-- Exercise passage follows --

Dubonnet was first sold in 1846 by Joseph Dubonnet, in response to a competition run by the French Government to find a way of persuading French Foreign Legionnaires in North Africa to drink quinine. Quinine combats malaria but is very bitter.

Ownership was taken over by Pernod Ricard in 1976. It was re-popularised in the late 1970s by an advertising campaign starring Pia Zadora. It is available in Rouge, Blanc and Gold (vanilla and orange) varieties. Dubonnet is also widely known by the advertisement slogan of the French graphic designer Cassandre "Dubo, Dubon, Dubonnet" (a play on words roughly meaning "It's nice; it's good; it's Dubonnet"), which still can be found on the walls of houses in France. The brand later became owned by Heaven Hill.

Dubonnet is commonly mixed with lemonade or bitter lemon, and forms part of many cocktails.

-- Exercise passage concluded --

Questions »
• 1. Answer these questions about the Dubonnet passage above, one line each:
(a) Which company took over ownership of Dubonnet in 1976?
(b) In what varieties is Dubonnet available?
(c) What is Dubonnet commonly mixed with?
• 2. Extend the Dubonnet passage above by writing what comes next after its final sentence.

-- Dataset follows --

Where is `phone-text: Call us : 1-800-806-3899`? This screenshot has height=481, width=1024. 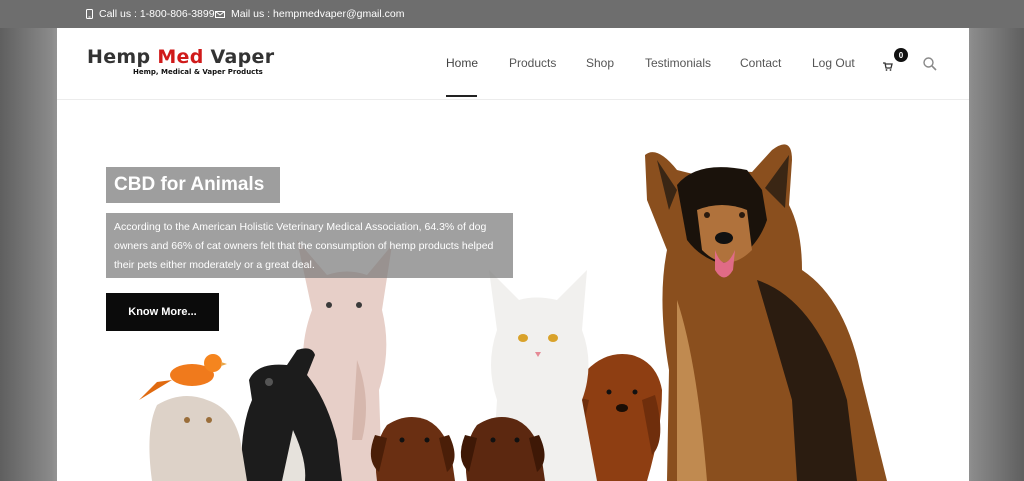 phone-text: Call us : 1-800-806-3899 is located at coordinates (157, 14).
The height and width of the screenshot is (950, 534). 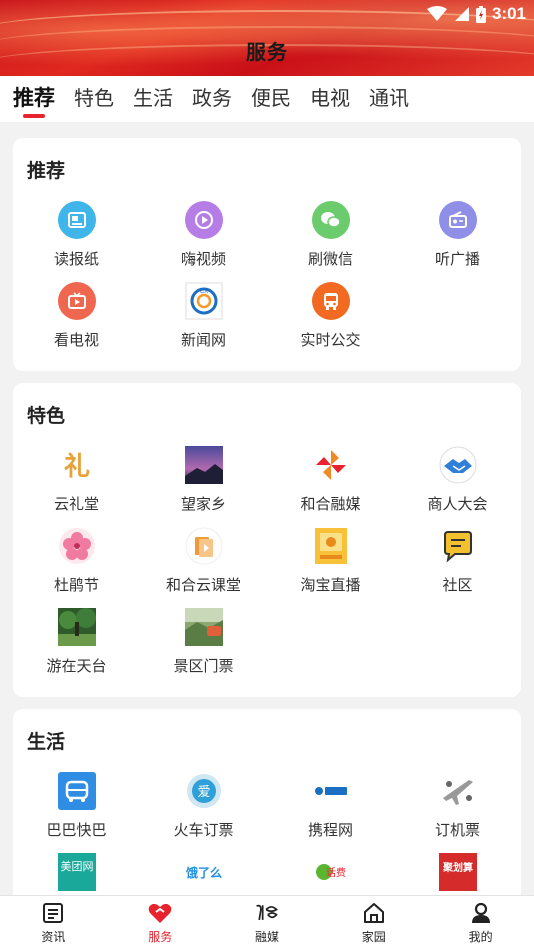 I want to click on service-label: 游在天台, so click(x=76, y=666).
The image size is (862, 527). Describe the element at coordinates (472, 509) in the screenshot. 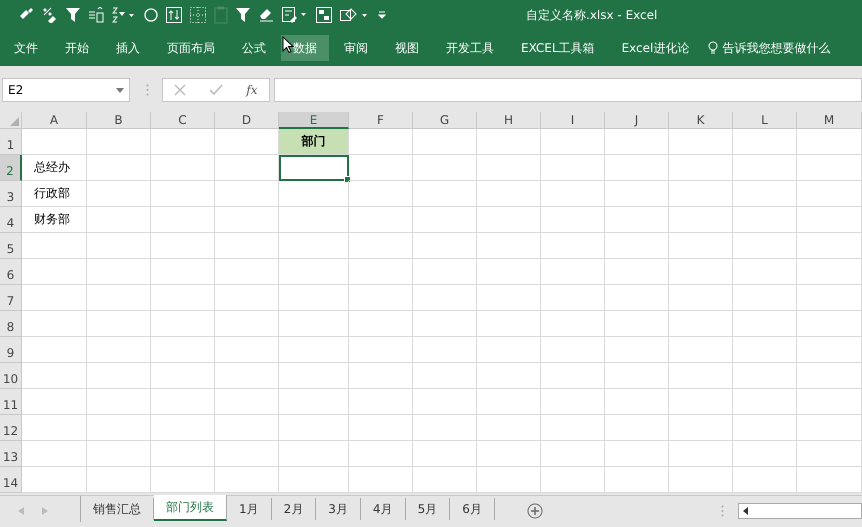

I see `sheet-tab: 6月` at that location.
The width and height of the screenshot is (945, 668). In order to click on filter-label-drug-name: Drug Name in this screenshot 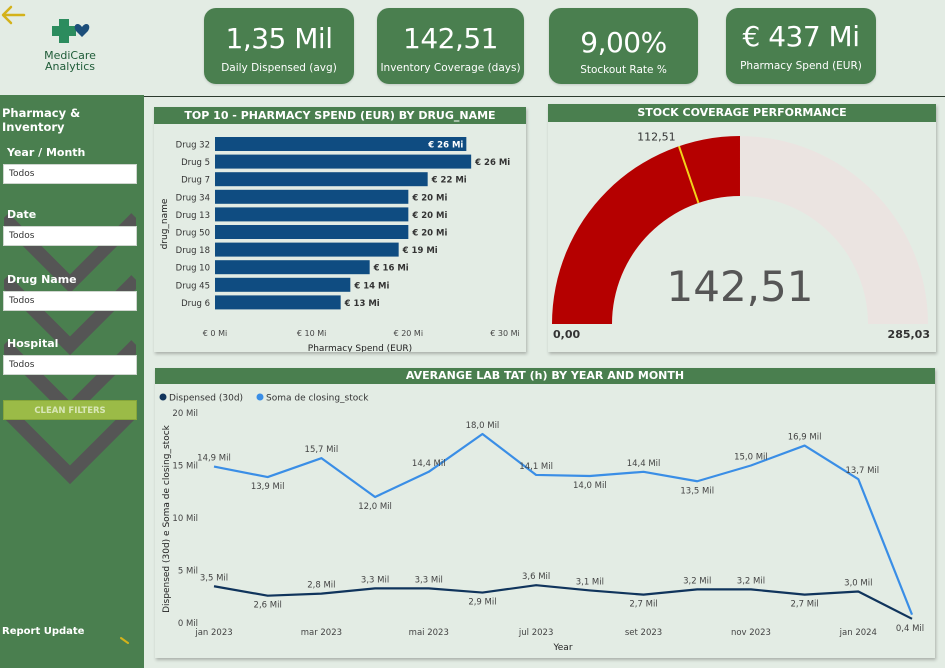, I will do `click(42, 280)`.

-- Dataset concluded --

Outputs for the tasks »
• 1.
(a) Pernod Ricard
(b) Rouge, Blanc and Gold (vanilla and orange)
(c) Lemonade or bitter lemon

• 2.
Reputedly Dubonnet is a favourite beverage of:
 Queen Elizabeth The Queen Mother, who liked gin and Dubonnet: 30% gin, 70% Dubonnet with a slice of lemon under the ice. She once noted before a trip, "I think that I will take two small bottles of Dubonnet and gin with me this morning, in case it is needed."
 Queen Elizabeth II, who liked 66% Dubonnet and 33% gin with two cubes of ice and a lemon slice before lunch every day.
 Nelson Rockefeller, whose taste for alcohol was moderate, would have an occasional glass of Dubonnet on the rocks.

Cocktails 
The following include Dubonnet as one of their ingredients:

 The Alfonso
 Apple Dubonnet
 Arnaud's Special (New Orleans)
 Bartender
 Bentley
 Blackthorn Cocktail
 Dot-Roy
 Dubonnet Cassis
 Dubonnet Cocktail
 Dubonnet Daniella
 Dubonnet Delight
 Dubonnet Fizz
 Dubonnet Helado
 Dubonnet Highball
 Dubonnet Kiss
 Dubonnet Manhattan
 Dubonnet Negroni
 Dubonnet Royal
 Dubonnet TT
 Jack London Martini
 Opera Cocktail
 Phoebe Snow 
 Red Moonlight
 Rum Dubonnet
 San Diego Cocktail
 Savoy Hotel Special
 Trois Rivieres
 Mummy Love
 Marble Hill
 Napoleon
 Karl-Gerhard
 Bossunova Belt
 Magic Juice
 The Queen Mother
 The Mexican

See also
 Gin and tonic, another drink invented to encourage European colonial soldiers in South Asian tropical climates to take quinine.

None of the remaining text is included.